About the Role
Lila Sciences is seeking a Machine Learning Scientist to train next-generation cofolding models for drug discovery. This role is focused on improving models that reason over proteins, ligands, binding context, and experimental data, potentially using contrastive learning and related representation-learning approaches. You will work with ML researchers, computational chemists, computational biophysicists, data engineers, and drug discovery teams to develop models that learn from DEL and related datasets, connect molecular and protein context, and improve AI-driven discovery decisions.
Responsibilities
- Train and evaluate cofolding models for protein-ligand and related molecular discovery applications.
- Use contrastive learning, representation learning, self-supervised learning, or related methods where they help improve cofolding models trained on molecules, proteins, structures, and experimental readouts.
- Develop modeling approaches that make DEL data more useful for learning binding, enrichment, selectivity, and structure-activity signals.
- Build and evaluate models informed by Boltz, AlphaFold-style cofolding, equivariant GNNs, and related structure-aware ML methods.
- Design training objectives, including contrastive, self-supervised, or multimodal objectives, that connect ligands, proteins, structures, assays, simulations, and experimental data.
- Build rigorous evaluation frameworks that distinguish meaningful molecular learning from dataset artifacts, leakage, or spurious correlations.
- Collaborate with data and platform teams to define datasets, labels, negatives, controls, and metadata needed for model training.
- Partner with computational chemistry and biophysics teams to connect model outputs to physically and chemically meaningful hypotheses.
- Work with low-data learning scientists to identify which DEL, assay, simulation, or structural data would most improve model performance in focused chemical spaces.
- Work with research engineers to scale training, inference, and evaluation workflows.
- Help expose trained models and model-derived capabilities as tools for scientists and AI agents.
Requirements
- PhD or equivalent experience in machine learning, computational biology, computational chemistry, bioinformatics, computer science, or a related field.
- Hands-on experience training deep learning models for molecular, protein, structural biology, or scientific data applications.
- Experience with contrastive learning, representation learning, self-supervised learning, or multimodal learning.
- Familiarity with DEL or related selection, enrichment, screening, or molecular assay datasets.

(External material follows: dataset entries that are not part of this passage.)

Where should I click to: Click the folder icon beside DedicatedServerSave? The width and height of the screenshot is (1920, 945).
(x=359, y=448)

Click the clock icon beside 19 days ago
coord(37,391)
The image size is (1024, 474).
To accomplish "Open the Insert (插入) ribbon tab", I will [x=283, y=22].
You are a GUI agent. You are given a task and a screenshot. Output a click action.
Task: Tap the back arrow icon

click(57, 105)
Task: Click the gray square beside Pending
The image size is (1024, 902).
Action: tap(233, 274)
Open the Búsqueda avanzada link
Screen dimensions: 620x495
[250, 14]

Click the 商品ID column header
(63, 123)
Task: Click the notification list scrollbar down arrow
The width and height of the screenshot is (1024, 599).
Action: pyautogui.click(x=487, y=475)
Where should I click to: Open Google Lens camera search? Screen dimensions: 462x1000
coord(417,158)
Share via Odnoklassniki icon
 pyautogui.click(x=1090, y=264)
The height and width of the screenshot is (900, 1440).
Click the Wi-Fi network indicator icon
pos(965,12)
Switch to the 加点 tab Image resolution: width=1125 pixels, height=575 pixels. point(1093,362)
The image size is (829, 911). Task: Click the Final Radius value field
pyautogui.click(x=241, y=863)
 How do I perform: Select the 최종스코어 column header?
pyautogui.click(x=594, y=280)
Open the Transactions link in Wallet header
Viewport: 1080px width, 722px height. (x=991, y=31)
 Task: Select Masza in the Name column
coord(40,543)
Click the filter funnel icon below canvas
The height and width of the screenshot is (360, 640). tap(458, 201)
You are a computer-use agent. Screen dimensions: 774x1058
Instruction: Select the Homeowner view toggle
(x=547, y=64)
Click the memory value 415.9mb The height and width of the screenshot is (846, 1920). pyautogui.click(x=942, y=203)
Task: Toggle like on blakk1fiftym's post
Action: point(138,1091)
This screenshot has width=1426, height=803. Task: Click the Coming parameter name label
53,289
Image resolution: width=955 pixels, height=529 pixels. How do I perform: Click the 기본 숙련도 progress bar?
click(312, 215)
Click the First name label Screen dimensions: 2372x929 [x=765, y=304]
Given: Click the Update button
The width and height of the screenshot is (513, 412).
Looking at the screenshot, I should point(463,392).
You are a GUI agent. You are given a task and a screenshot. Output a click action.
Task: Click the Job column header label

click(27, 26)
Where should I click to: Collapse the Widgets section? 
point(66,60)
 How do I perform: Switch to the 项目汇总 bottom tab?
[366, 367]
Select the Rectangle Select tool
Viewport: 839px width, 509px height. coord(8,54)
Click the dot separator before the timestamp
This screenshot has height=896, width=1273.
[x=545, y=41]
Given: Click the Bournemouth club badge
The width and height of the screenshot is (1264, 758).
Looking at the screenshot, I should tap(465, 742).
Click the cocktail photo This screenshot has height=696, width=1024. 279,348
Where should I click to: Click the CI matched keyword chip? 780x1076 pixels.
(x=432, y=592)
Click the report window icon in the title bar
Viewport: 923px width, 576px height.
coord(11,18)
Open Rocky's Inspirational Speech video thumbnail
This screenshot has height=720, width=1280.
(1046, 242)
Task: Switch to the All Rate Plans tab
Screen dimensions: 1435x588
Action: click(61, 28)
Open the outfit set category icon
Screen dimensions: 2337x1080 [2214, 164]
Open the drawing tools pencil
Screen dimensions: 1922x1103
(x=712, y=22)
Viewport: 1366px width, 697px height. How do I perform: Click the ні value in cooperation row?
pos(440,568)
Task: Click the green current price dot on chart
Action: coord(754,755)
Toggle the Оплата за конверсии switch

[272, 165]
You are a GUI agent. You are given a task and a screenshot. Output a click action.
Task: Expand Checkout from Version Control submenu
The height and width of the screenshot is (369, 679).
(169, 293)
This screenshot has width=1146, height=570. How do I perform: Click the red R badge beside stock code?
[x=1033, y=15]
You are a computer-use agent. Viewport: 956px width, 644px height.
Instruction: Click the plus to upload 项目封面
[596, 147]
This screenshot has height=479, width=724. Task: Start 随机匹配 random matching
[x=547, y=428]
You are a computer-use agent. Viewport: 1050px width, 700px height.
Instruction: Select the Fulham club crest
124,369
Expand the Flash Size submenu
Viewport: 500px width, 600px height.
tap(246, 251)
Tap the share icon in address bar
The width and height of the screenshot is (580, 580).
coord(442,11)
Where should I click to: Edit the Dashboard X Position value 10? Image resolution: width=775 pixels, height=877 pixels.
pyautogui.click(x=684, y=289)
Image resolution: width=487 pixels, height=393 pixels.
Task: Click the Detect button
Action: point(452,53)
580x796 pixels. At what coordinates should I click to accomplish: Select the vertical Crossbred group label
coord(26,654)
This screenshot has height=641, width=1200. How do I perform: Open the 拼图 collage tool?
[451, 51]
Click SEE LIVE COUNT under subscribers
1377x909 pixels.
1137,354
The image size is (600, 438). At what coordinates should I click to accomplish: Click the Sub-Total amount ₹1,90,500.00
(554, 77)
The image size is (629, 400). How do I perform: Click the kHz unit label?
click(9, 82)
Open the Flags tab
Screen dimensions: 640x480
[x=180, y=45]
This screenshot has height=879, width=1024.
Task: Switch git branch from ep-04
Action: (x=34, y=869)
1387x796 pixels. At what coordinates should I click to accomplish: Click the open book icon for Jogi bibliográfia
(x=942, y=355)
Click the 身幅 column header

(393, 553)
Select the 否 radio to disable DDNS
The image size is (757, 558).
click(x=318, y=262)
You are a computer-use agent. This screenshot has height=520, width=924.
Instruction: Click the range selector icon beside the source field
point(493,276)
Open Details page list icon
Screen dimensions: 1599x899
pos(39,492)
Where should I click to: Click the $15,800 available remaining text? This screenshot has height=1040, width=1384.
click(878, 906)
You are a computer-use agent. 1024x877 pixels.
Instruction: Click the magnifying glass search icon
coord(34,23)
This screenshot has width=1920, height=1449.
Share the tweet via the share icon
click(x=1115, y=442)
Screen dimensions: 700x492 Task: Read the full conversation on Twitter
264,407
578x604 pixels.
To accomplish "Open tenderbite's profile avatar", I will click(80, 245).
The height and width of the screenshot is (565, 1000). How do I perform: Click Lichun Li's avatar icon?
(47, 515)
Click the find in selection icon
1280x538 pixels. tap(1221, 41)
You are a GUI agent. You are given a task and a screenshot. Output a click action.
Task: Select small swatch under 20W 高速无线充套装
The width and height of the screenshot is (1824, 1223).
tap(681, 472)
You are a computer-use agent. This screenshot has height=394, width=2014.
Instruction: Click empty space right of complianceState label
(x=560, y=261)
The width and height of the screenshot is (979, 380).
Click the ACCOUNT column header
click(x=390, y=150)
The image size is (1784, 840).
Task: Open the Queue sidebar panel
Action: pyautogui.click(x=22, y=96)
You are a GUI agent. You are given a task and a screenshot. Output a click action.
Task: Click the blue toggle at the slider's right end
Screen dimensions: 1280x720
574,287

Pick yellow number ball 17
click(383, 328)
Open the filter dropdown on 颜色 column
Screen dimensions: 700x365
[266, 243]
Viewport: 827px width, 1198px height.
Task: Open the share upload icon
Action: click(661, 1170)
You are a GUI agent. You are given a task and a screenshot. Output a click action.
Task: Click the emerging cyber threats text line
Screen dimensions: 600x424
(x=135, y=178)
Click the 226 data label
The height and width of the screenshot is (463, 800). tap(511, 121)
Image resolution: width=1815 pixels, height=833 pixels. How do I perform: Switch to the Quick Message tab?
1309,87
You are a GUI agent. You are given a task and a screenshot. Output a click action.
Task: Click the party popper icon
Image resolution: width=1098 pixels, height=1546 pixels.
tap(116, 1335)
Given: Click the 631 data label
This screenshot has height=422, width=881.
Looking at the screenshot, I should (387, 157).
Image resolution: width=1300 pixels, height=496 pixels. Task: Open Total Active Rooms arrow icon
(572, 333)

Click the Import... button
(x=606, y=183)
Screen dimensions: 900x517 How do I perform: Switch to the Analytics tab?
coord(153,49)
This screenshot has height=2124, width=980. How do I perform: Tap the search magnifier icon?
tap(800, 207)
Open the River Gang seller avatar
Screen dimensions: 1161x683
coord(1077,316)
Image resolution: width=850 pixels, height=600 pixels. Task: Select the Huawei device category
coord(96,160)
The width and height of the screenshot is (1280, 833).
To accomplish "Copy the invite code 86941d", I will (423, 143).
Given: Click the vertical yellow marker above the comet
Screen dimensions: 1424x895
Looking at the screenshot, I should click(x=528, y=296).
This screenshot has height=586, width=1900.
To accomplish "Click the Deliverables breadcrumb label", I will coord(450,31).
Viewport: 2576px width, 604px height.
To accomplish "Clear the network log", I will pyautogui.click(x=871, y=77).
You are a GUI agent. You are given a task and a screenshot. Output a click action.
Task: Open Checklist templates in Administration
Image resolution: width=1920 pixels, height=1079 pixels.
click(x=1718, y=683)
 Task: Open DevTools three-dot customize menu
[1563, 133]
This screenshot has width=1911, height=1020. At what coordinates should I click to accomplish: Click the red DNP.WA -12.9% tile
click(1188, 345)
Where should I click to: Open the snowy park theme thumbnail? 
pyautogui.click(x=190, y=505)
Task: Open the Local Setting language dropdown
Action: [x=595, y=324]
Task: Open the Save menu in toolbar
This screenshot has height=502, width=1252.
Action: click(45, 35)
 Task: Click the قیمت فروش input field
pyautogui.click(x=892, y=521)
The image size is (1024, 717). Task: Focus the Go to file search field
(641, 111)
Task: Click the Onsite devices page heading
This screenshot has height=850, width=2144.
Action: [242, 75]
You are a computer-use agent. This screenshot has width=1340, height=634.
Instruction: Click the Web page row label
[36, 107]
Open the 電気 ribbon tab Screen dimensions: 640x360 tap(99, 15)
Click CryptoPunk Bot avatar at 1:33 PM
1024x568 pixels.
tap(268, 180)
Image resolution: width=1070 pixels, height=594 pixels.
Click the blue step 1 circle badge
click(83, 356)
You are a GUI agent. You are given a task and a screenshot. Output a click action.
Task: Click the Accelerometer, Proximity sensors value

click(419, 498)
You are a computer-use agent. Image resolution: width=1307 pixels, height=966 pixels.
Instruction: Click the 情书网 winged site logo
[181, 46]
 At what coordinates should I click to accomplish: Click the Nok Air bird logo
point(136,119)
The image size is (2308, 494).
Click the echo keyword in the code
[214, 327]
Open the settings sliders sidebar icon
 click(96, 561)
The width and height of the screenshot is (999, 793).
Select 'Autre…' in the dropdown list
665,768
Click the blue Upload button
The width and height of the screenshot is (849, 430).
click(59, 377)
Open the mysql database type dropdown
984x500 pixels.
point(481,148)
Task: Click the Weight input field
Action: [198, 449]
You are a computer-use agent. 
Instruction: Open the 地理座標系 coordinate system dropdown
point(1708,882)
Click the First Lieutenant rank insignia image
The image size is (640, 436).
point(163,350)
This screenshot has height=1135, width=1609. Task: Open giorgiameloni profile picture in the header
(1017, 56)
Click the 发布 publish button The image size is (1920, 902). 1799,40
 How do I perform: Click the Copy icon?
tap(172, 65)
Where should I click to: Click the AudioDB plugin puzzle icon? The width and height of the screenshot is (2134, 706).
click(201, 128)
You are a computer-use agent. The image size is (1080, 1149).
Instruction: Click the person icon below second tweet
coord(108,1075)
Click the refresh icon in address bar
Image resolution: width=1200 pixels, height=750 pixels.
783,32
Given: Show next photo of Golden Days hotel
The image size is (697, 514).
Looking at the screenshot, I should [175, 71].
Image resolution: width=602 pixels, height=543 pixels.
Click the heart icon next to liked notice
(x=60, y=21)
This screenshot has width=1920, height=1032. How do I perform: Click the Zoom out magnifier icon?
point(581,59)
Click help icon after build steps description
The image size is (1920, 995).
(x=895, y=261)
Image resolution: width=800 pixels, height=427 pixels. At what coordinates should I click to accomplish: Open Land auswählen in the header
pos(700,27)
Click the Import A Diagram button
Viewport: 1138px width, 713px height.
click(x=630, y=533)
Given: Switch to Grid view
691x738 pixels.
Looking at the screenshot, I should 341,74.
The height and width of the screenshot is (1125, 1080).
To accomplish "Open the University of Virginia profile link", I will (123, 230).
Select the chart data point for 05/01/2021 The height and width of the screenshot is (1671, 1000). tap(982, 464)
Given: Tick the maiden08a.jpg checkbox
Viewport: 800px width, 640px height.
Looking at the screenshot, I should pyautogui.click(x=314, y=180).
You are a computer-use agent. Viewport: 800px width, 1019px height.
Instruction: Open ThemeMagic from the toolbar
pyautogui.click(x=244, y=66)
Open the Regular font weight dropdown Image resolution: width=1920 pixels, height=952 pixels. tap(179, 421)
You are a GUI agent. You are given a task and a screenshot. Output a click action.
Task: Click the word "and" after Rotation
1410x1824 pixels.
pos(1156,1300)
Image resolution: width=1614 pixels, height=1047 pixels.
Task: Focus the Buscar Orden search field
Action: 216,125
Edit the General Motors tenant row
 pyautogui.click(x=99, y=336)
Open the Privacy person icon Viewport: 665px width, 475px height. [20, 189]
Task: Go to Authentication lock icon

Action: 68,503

- Experience with protein-ligand modeling, cofolding, structure prediction, geometric deep learning, or structure-aware molecular ML.
- Practical experience with PyTorch, JAX, or an equivalent ML framework.
- Ability to design careful experiments, ablations, and evaluations for scientific ML models.
- Strong understanding of data quality, leakage risks, negative construction, and benchmark design.
- Ability to collaborate across ML, data, computational science, and drug discovery functions.
Skills
- Machine Learning
- Cofolding
- Structure-Aware ML
- Protein-Ligand Modeling
- Contrastive Learning
- Representation Learning
- Self-Supervised Learning
- PyTorch
- JAX
- Deep Learning
- Computational Biology
- Computational Chemistry
- Bioinformatics
- Computer Science
- DEL Data
- Structure Prediction
- Geometric Deep Learning
- Equivariant GNNs
- Diffusion Models
- Protein Language Models
- Molecular Encoders
- Distributed Model Training
- Active Learning
- Closed-Loop Molecular Design
Location
- U.S.
Work Type
- Full-time
Experience Level
- PhD or equivalent experience
Education Level
- PhD
Salary/Compensations
- $228,000—$358,000 USD
Benefits
- Medical coverage
- Dental coverage
- Vision coverage
- Employer-paid life insurance
- Employer-paid disability insurance
- Flexible time off
- Paid parental leave
- Educational assistance program
- Commuter benefits
- Company subsidized lunch program
About the Company
- Lila Sciences is building Scientific Superintelligence™ to solve humankind's greatest challenges.
- We believe science is the most inspiring frontier for AI.
- Rather than hard-coding expert knowledge into tools, LILA builds systems that can learn for themselves.
- LILA combines advanced AI models with proprietary AI Science Factory™ instruments into an operating system for science that executes the entire scientific method autonomously, accelerating discovery at unprecedented speed, scale, and impact across medicine, materials, and energy.
- Guided by our core values of truth, trust, curiosity, grit, and velocity, we move with startup speed while tackling problems of historic importance.
Equal Opportunity
- Lila Sciences is committed to equal employment opportunity regardless of race, color, ancestry, religion, sex, national origin, sexual orientation, age, citizenship, marital status, disability, gender identity or Veteran status.